Answer on Question #59814 – Chemistry | Inorganic Chemistry

The Jahn-Teller Theorem was published in 1937 and states: "any non-linear molecular system in a degenerate electronic state will be unstable and will undergo distortion to form a system of lower symmetry and lower energy thereby removing the degeneracy". It is actually applied to one type ligand complexes.

According to the Crystal Field Theory (as for different ligand complexes): The reason they split is because of the electrostatic interactions between the electrons of the ligand and the lobes of the d-orbital.

CFSE – the stability that results from placing a transition metal ion in the crystal field generated by a set of ligands.
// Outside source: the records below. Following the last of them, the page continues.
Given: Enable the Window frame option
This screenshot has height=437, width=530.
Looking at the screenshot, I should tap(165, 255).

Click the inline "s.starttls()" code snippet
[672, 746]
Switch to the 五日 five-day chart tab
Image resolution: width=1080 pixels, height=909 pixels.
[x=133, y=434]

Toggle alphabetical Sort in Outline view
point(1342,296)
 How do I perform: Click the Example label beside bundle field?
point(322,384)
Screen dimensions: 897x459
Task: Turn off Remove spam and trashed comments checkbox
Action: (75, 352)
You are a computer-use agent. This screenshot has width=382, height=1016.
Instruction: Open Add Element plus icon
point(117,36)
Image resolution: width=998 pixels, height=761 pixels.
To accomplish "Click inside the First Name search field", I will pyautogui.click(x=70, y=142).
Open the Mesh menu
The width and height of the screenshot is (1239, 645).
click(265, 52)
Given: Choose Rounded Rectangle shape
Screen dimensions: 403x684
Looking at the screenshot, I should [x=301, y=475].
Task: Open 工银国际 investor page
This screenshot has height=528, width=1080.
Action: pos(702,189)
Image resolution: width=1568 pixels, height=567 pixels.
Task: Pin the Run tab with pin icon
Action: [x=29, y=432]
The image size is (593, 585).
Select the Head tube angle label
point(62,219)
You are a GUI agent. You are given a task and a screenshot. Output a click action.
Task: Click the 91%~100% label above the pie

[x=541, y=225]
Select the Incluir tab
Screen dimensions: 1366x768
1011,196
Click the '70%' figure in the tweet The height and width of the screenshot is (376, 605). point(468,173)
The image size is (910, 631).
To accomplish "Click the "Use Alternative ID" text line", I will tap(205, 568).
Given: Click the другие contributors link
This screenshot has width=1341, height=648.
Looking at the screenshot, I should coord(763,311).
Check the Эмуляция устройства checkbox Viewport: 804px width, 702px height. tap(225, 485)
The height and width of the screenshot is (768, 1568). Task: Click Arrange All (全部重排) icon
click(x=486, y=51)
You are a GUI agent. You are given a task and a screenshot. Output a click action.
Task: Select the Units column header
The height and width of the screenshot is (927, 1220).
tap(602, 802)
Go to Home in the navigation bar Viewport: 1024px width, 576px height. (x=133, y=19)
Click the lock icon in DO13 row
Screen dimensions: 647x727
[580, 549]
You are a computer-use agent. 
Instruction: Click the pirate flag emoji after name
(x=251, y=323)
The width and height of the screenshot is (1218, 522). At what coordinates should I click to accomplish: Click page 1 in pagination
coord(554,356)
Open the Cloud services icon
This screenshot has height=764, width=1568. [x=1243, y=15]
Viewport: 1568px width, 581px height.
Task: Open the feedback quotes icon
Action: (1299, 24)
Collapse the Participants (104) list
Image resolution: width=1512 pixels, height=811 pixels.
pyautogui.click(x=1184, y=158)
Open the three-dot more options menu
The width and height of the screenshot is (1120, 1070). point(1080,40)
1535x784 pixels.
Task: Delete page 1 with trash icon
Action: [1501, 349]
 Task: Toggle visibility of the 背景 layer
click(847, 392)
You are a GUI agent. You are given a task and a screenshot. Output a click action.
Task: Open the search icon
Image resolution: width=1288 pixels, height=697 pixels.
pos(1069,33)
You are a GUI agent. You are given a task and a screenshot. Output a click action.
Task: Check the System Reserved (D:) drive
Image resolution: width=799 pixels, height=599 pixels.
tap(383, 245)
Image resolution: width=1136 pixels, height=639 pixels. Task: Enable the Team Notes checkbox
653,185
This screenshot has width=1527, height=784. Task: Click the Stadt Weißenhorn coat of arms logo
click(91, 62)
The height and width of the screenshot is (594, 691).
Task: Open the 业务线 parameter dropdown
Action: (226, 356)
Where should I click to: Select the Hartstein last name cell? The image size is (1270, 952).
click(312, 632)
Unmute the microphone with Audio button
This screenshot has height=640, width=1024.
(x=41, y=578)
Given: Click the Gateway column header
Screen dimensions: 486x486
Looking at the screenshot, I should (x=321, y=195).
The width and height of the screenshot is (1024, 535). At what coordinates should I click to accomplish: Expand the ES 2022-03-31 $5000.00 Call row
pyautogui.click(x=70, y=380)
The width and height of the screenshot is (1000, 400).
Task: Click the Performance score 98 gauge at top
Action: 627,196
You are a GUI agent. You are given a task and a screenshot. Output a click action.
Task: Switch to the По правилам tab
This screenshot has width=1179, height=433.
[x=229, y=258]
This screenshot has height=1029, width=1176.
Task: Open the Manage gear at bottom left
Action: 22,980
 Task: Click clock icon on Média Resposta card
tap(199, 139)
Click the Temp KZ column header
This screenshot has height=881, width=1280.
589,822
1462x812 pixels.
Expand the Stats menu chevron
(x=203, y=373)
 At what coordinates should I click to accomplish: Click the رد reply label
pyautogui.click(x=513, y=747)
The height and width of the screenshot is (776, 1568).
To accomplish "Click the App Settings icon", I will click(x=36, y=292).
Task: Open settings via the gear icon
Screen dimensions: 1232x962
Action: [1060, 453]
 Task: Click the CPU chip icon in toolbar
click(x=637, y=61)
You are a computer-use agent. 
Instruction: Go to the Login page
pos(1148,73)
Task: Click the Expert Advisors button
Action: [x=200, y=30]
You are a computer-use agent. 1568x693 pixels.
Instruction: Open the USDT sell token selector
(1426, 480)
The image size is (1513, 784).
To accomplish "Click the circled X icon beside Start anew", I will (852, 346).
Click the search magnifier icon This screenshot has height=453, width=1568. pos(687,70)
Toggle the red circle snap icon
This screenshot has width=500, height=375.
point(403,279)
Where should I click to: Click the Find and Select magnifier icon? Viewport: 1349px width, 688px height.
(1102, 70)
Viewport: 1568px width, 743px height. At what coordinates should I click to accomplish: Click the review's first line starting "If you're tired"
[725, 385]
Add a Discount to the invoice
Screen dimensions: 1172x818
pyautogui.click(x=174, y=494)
Owing to the splitting of the d orbitals in a complex, the system gains an extra stability due to the rearrangement of the d electrons filling the d levels of lower energy.

Square Planar Complexes

As ligands move away along the z-axis, d-orbitals with a z-component will fall in energy. The $\mathrm{dz}^2$ orbital falls the most, as its electrons are concentrated in lobes along the z-axis. The $\mathrm{d}_{\mathrm{xz}}$ and $\mathrm{d}_{\mathrm{yz}}$ orbitals also drop in energy, but not as much. Conversely, the $\mathrm{d}(\mathrm{x}^2 - \mathrm{y}^2)$ and the $\mathrm{d}_{\mathrm{xy}}$ orbitals increase in energy. The splitting diagram for square planar complexes is more complex than for octahedral and tetrahedral complexes, and is shown below with the relative energies of each orbital.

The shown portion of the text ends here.